Z kolei w ostatniej kolejce minionego sezonu wybiegła w podstawowym składzie UKS SMS Łódź na ligowe starcie z GKS Katowice (1:1). To właśnie ona była autorką jedynej bramki dla łódzkiej ekipy. - Bardzo cieszę się, że w końcówce sezonu dostałam możliwość debiutu w najwyższej klasie rozgrywkowej. Na pewno perspektywa otrzymywania kolejnych szans w Ekstralidze będzie mnie motywowała, aby jak najlepiej przejść okres przygotowawczy do nowego sezonu - podkreśla Kasia.

Choć ligowy sezon zarówno w I lidze, jak i w Ekstralidze kobiet dobiegł już końca to przed Kasią i jej koleżankami z młodzieżowego zespołu SMS jeszcze jedno ważne wydarzenie. W ostatnim tygodniu w czerwca w Łodzi odbędzie się finał klubowych Mistrzostw Polski U19. UKS SMS Łódź będzie w nich bronił złotego medalu wywalczonego rok temu. - Akurat ja rok temu grałam jeszcze w mistrzostwach U16 w których również nasz klub zdobył złoto. Teraz chciałabym uzyskać złoty medal w starszej kategorii wiekowej - uśmiecha się Kałużna.

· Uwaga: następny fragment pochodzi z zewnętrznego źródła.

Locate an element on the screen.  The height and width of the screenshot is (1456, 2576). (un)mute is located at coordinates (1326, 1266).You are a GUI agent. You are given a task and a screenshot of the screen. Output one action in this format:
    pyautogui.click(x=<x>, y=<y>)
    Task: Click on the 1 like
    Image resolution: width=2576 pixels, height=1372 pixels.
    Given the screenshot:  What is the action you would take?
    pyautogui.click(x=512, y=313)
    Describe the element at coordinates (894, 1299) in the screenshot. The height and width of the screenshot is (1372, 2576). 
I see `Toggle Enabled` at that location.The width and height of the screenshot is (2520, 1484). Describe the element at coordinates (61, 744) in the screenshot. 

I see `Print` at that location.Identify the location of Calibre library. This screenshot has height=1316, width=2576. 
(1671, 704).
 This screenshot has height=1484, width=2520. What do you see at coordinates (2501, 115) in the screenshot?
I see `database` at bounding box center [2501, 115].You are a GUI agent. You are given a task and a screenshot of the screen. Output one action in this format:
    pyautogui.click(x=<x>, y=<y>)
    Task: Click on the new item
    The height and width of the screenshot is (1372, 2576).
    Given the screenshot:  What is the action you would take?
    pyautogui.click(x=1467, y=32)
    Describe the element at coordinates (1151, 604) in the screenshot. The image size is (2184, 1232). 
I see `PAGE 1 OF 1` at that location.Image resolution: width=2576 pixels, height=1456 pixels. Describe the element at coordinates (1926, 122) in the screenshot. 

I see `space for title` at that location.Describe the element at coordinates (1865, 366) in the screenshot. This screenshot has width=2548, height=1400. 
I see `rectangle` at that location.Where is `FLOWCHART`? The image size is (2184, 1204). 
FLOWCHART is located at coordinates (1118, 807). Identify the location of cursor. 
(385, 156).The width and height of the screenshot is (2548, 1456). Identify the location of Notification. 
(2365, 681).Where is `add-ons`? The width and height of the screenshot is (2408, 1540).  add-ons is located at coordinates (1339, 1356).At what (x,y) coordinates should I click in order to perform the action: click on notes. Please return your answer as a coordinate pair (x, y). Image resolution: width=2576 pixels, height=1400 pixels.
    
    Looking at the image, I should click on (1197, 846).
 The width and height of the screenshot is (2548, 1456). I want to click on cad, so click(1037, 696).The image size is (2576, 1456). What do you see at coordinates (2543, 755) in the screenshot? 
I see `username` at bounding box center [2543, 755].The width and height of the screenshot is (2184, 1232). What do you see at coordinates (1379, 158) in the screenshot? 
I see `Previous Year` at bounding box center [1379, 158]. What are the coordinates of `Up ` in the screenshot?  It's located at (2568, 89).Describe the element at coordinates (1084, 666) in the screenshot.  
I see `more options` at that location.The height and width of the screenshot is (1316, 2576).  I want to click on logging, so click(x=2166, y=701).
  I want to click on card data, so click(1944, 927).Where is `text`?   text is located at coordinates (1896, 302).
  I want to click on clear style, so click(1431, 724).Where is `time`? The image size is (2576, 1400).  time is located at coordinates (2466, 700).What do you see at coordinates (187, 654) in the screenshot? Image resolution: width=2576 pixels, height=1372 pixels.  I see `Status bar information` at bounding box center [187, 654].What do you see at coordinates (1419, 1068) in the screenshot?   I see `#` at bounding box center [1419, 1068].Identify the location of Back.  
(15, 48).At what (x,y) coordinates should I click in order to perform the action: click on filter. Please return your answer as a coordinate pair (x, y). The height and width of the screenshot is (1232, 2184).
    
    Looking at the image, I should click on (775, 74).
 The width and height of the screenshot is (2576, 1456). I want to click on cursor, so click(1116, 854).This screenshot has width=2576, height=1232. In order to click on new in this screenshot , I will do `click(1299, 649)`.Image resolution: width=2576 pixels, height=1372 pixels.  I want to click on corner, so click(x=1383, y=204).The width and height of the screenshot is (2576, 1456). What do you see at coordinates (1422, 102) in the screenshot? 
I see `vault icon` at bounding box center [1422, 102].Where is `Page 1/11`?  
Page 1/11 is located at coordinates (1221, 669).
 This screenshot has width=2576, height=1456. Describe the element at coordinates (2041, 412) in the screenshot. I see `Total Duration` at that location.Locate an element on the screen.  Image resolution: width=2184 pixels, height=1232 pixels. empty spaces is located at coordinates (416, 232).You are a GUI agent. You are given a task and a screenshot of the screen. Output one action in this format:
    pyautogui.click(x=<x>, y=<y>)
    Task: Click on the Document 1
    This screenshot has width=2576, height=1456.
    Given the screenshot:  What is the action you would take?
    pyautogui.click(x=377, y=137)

Katarzyna Kałużna pochodzi z powiatu wieruszowskiego w wojewódzkiego łódzkim. Piłkarką UKS SMS Łódź jest od czterech lat. Wcześniej w GKS Czastary grała razem z chłopakami. - Do Łodzi trafiłam przez turniej, podczas którego wypatrzył mnie trener z SMS. Przyjechałam na testy do Łodzi, pokazałam się z dobrej strony i zostałam tu na stałe - wspomina. W swoim dorobku ma trzy złote medale Mistrzostw Polski U16 z 2016, 2017 i 2018 roku. Teraz chce zdobyć swój czwarty medal, ale już w przedziale wiekowym U19.